Provenge active components are autologous antigen-presenting cells (APCs) and the protein called PAP-GM-CSF.
APCs are activated during a defined culture period with a recombinant human protein, PAP-GM-CSF, consisting of prostatic acid phosphatase (PAP), an antigen expressed in prostate cancer tissue, linked to granulocyte-macrophage colony-stimulating factor (GM‑CSF), an immune cell activator.
The cellular composition of Provenge will vary, depending on the cells obtained from the individual patient during leukapheresis. In addition to the APCs, the product also contains T cells, B cells, natural killer (NK) cells, and other cells.
Provenge is specifically indicated for the treatment of asymptomatic or minimally symptomatic metastatic castrate-resistant (hormone-refractory) prostate cancer.
Provenge is administered intravenously in a three-dose schedule at approximately two-week intervals. Each dose is preceded by the leukapheresis procedure approximately three days prior to the scheduled treatment and is administered only to the patient from whom the cells were obtained.
Clinical Trial NCT00065442: Provenge® (Sipuleucel-T) Active Cellular Immunotherapy Treatment of Metastatic Prostate Cancer After Failing Hormone Therapy (Completed)
- The trial is being conducted at multiple study centers throughout the United States.
- The trial is a double-blind, placebo-controlled trial. Participants must meet specific eligibility criteria.
- Study personnel will determine your eligibility in a telephone interview and through routine medical tests (physical exam, blood tests, imaging scans) done at a study center.
Clinical Trials NCT00779402: PROvenge Treatment and Early Cancer Treatment (PROTECT) (Completed)
- This was a prospective, double-blind, controlled, randomized trial of immunotherapy with prostatic acid phosphatase (PAP)-loaded autologous antigen-presenting cells (APCs), in subjects with non-metastatic prostate cancer.
- Subjects that qualified for this study were men who had previously undergone a prostatectomy and whose only sign of disease recurrence was a rise in serum prostate specific antigen (PSA).

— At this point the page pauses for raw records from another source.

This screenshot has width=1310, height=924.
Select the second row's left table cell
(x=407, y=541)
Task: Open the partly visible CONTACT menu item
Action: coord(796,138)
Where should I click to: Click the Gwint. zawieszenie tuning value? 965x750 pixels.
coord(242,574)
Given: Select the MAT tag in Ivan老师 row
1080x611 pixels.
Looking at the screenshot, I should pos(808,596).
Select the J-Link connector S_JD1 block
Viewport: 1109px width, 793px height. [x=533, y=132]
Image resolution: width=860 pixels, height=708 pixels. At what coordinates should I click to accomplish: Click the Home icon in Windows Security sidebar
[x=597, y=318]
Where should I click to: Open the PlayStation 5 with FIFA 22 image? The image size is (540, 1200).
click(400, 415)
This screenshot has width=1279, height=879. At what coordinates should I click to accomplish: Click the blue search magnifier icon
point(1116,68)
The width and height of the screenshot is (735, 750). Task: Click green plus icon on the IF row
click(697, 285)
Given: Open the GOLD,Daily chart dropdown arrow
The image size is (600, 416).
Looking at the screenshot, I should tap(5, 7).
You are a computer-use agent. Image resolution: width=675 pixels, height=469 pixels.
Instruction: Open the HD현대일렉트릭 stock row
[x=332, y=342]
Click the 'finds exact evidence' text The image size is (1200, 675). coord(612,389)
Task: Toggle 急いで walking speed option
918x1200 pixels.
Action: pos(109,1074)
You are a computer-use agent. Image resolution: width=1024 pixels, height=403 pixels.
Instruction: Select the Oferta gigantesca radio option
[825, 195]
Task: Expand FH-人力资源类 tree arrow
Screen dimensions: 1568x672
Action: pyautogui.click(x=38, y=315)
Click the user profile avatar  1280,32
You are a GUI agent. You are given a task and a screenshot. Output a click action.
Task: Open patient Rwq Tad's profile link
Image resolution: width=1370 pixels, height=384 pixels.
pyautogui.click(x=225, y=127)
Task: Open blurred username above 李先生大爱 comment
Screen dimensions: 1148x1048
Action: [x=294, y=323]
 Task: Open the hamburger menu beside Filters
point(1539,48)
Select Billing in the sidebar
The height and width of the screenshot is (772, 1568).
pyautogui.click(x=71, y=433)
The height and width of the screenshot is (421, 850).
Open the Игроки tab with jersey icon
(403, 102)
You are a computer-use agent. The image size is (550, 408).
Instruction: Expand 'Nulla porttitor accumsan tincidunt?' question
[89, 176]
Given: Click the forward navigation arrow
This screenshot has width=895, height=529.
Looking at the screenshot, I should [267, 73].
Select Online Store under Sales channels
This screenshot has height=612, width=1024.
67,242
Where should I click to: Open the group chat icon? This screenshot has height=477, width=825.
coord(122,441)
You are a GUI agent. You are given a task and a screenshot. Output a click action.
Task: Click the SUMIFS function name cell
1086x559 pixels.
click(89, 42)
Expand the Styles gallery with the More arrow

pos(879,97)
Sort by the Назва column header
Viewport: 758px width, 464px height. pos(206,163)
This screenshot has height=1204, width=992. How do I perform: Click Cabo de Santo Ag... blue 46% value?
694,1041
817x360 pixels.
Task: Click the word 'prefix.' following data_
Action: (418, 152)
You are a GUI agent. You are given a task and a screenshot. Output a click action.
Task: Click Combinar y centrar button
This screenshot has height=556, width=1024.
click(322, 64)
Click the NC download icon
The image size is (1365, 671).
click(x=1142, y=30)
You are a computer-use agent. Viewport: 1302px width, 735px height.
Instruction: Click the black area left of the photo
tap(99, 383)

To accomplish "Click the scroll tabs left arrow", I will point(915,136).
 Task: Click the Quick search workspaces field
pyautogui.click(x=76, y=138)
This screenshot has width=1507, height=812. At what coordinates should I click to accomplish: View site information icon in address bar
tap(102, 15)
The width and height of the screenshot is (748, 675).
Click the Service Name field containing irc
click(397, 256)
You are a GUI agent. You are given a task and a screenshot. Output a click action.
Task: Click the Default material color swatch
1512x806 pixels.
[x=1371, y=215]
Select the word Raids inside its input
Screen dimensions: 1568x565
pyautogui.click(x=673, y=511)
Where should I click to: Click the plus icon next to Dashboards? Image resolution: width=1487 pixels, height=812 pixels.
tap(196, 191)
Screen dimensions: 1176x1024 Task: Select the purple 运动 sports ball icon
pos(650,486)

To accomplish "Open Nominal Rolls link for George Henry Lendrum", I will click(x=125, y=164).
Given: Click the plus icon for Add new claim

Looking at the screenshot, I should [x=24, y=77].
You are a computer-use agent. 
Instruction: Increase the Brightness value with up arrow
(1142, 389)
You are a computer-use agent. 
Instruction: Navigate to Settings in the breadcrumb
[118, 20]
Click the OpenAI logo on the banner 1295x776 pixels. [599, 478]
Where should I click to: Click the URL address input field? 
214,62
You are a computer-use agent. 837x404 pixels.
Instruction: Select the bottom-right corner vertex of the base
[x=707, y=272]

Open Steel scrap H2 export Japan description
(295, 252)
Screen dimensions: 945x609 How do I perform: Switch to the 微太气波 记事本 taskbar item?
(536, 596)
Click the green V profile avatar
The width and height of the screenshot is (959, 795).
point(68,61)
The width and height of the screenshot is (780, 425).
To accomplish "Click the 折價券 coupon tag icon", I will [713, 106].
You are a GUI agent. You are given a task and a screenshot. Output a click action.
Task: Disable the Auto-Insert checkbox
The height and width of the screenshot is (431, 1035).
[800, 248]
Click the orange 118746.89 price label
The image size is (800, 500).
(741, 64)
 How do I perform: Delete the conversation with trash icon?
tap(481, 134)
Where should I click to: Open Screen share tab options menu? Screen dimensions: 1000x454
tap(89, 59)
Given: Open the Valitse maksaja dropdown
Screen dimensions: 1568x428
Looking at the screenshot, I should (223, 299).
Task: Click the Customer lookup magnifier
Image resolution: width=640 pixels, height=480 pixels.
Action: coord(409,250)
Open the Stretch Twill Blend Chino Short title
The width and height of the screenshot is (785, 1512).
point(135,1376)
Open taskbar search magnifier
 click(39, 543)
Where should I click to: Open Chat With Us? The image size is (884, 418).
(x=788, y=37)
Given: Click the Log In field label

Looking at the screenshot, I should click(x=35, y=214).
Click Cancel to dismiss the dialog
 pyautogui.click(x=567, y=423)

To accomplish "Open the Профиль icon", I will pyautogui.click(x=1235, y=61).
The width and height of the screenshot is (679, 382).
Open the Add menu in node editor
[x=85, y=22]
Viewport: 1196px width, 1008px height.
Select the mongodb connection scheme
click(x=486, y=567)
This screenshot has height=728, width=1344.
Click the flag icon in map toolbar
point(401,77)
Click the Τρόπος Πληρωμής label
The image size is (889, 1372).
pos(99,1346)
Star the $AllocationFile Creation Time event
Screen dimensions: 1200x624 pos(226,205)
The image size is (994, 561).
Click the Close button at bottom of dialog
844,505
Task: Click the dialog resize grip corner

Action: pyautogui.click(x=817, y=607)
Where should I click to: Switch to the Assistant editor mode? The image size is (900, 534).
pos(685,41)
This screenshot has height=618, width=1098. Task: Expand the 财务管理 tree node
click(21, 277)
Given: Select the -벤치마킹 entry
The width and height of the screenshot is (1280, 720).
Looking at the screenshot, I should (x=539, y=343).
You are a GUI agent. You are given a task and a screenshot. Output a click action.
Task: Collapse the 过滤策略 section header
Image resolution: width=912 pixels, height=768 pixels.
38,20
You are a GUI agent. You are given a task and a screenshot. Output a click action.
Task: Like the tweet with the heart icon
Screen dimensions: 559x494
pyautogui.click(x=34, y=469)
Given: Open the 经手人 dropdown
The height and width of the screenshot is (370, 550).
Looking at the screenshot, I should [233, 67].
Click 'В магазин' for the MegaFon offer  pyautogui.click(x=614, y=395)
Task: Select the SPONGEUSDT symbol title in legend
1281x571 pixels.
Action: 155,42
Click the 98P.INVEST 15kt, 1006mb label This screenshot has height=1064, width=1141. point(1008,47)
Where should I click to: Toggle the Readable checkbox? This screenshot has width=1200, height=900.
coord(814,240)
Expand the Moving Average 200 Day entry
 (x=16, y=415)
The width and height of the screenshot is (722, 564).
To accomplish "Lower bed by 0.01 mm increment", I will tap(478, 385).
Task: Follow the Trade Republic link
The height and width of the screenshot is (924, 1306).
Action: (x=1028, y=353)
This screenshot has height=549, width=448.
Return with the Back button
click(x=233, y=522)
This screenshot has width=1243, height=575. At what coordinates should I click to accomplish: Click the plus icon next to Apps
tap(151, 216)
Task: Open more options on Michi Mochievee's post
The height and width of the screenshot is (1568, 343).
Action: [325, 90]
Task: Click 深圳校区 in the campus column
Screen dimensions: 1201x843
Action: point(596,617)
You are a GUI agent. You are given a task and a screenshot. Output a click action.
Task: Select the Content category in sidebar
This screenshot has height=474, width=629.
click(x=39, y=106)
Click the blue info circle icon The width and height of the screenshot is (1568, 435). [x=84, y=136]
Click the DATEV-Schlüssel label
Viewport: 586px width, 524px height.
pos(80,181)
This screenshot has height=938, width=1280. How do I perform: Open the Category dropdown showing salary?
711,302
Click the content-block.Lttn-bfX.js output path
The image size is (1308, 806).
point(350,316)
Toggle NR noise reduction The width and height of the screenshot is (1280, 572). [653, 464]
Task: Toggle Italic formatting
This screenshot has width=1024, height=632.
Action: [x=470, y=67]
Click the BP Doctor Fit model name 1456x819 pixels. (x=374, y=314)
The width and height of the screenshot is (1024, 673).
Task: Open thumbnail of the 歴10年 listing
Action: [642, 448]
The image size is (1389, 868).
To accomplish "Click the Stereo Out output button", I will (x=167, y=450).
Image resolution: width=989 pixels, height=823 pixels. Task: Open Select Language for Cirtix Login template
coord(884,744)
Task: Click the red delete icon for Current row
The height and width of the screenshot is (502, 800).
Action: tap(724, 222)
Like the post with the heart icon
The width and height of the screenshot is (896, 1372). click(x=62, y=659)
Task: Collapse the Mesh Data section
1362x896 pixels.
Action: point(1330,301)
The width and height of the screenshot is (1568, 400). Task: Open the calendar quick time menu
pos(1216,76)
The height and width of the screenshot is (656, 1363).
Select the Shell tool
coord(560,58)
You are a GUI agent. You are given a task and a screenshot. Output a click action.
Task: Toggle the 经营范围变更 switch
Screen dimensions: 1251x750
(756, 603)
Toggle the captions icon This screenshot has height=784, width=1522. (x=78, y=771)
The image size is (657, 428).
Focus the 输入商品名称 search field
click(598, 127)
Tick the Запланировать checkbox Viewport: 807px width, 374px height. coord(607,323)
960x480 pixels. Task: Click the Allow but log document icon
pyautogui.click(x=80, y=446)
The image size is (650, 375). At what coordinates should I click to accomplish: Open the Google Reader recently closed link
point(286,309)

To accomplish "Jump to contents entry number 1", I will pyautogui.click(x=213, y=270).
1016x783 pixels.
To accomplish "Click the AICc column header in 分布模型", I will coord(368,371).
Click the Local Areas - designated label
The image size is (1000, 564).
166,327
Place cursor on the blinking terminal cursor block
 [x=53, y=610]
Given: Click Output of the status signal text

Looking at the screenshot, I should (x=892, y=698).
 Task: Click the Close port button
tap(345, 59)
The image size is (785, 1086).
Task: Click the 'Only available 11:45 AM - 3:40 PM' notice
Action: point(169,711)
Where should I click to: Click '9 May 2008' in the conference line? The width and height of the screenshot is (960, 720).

- The primary objectives were to compare the time to biochemical failure (BF, PSA greater than or equal to 3 ng/mL) between sipuleucel-T (treatment group) and control, and to study the safety of sipuleucel-T.
- Following short-term open-label treatment with a luteinizing hormone-releasing hormone-analogue (LHRH-a), Subjects completed a checklist designed to compare androgen suppression-related side effects during periods with and without androgen suppression.
- Subjects who achieved a PSA of < 1 ng/ml were randomized to blinded treatment assignments of either sipuleucel-T or control in a 2:1 ratio. Following randomization, subjects underwent 3 leukapheresis procedures on alternate weeks (Weeks 0, 2, and 4). Approximately three days following each leukapheresis procedure, subjects received an infusion of either sipuleucel-T or control.
- At the time BF was confirmed, subjects were eligible for a booster infusion. The booster process consisted of 1 leukapheresis procedure followed by 1 infusion of sipuleucel-T. The booster process, in effect under protocol amendment 5, differed from the previous booster process that consisted of 1 infusion of the same treatment assigned at randomization (sipuleucel-T or control).
- Subjects continued to be observed until DF was confirmed by bone scan or computed tomography (CT) scan, or other imaging modalities as clinically indicated. After confirmed DF, subjects were followed by telephone every 6 months for safety and survival, treatment-related AEs, any CVEs, or new therapies for prostate cancer.
Clinical Trial NCT01306890: A Registry of Sipuleucel-T Therapy in Men With Advanced Prostate Cancer (PROCEED) (Completed)
- Subjects will receive the product as described in the sipuleucel-T approved label.
- The registry will be strictly observational and thus no additional clinical visits or laboratory tests will be conducted beyond normal clinical practice.
- Investigators will be asked to record information that becomes available in the normal course of clinical management.